課題:
前立腺がんのPSA再発を扱ったページ抜粋から、「手術の結果のデータによる解析」と「of positive cores)」の間を、両端の語句も含めて一字も変えずに書き写すこと。

そこで、ロボット支援手術を受けたが一直線にPSAは上昇し、あくまでもそれは生検による再発を疑っているという投稿だった。それに対して再び反応し、昨日、「ロボット支援手術の東京医科大の論文(PSA再発予測)」と題して投稿した。この論文の筆頭著者は橋本剛氏である。
それはInt J Urol. 2015 Feb;22(2):188-93.、full textを紹介するものであり、手術後の4つの因子より3群に分け、PSA非再発率をみるものである。
full textのTable 3.よりlow-risk、intermediate-risk、high-risk のどの群に入るかにより、Figure 2. のように歴然とPSA非再発率が異なる結果となったということだ。
5年PSA非再発率
low-risk 89.4%
intermediate-risk 65.6%
high-risk 30.3%
Table 3. の 説明
PSAD : prostate-specific antigen density
術前のPSAレベルを、超音波検査によって測定した前立腺容積で割って計算したもの
Pathological Gleason score : 病理学的グリーソンスコア
PSM : positive surgical margin 断端陽性
Pathological T stage : 病理学的Tステージ
この4つの因子で術後のPSA再発が起きやすいかどうかが分かるのは東京医科大という一病院のデータに基づくものであるにしてもそのhigh-risk の治療成績がよくないことに驚く。
掲示板への投稿の最後にこう書いた。
手術の結果のデータによる解析なので、それがそのまま、高リスクでの手術適応の指針になるとは思えませんが、病期のアップグレードを考慮し、Table 3.を眺めるのもいいかなと思います。
と長い前置きの後、同じ頃にみつけていた東京医科大の濱田氏を筆頭筆者とする論文、「臨床的に局所化された高リスク前立腺癌における術前予測因子および生化学的再発のさらなる階層化」(Google翻訳)と題された論文の概要を紹介することとする。この論文は橋本論文と異なり、full text は有料なので、Table 3.のような詳細は分からないが、術前の予測因子が書かれているので、書くこととした。
2000年から2012年までの195人の高リスクの患者が対象であり、恥骨後式前立腺全摘除術で84人が治療され、ロボット支援手術で111人が治療された。
89人(45.6%)が再発
3年PSA非再発率 58%
5年PSA非再発率 50%
以下の2つの因子の値で3群に分けられた。
・PSAD
・PPC (percentage of positive cores)
なお、ここでのPPCは前立腺全体での陽性率のことではなく、右葉あるいは左葉のどちらかがんが多い方の陽性率である。PPC from the dominant side と記載されている。
5年PSA非再発率
1群 64.9 %
2群 48.1 %
3群 21.3 %
3群のPSA非再発率に驚く。誰も2割そこそこの値を期待して手術を受けたりはしないだろう。この群に入る人は手術しないほうがいいと思われる。
詳細を確認したい気はやまやまだが、37.75ユーロを払う気は毛頭ない。

入力データ:

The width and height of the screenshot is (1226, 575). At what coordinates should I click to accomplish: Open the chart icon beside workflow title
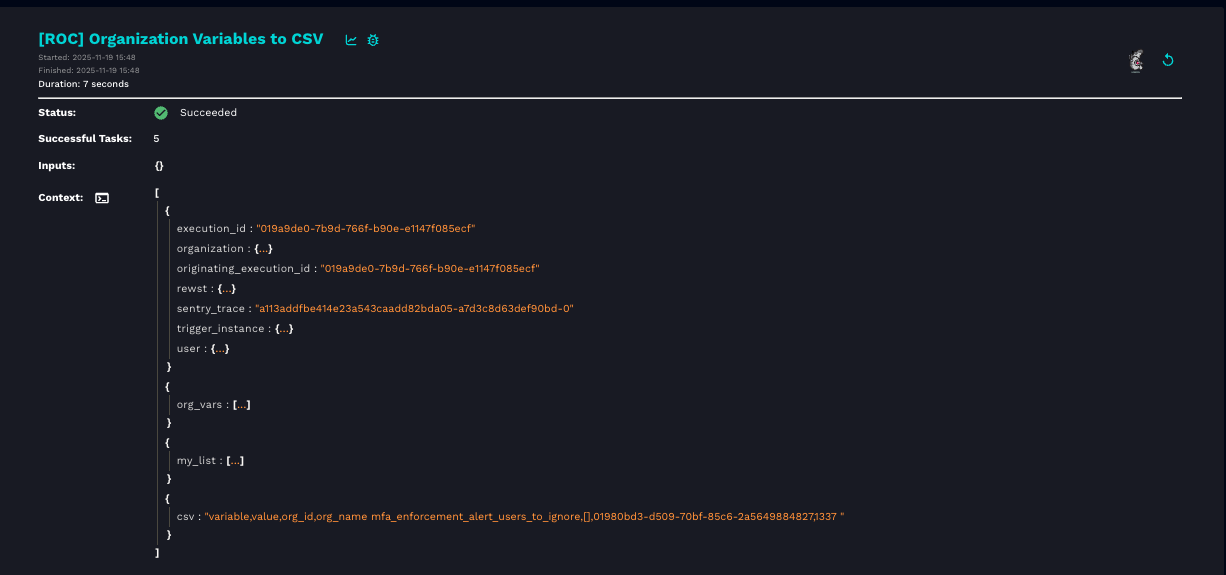351,40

解答:
手術の結果のデータによる解析なので、それがそのまま、高リスクでの手術適応の指針になるとは思えませんが、病期のアップグレードを考慮し、Table 3.を眺めるのもいいかなと思います。
と長い前置きの後、同じ頃にみつけていた東京医科大の濱田氏を筆頭筆者とする論文、「臨床的に局所化された高リスク前立腺癌における術前予測因子および生化学的再発のさらなる階層化」(Google翻訳)と題された論文の概要を紹介することとする。この論文は橋本論文と異なり、full text は有料なので、Table 3.のような詳細は分からないが、術前の予測因子が書かれているので、書くこととした。
2000年から2012年までの195人の高リスクの患者が対象であり、恥骨後式前立腺全摘除術で84人が治療され、ロボット支援手術で111人が治療された。
89人(45.6%)が再発
3年PSA非再発率 58%
5年PSA非再発率 50%
以下の2つの因子の値で3群に分けられた。
・PSAD
・PPC (percentage of positive cores)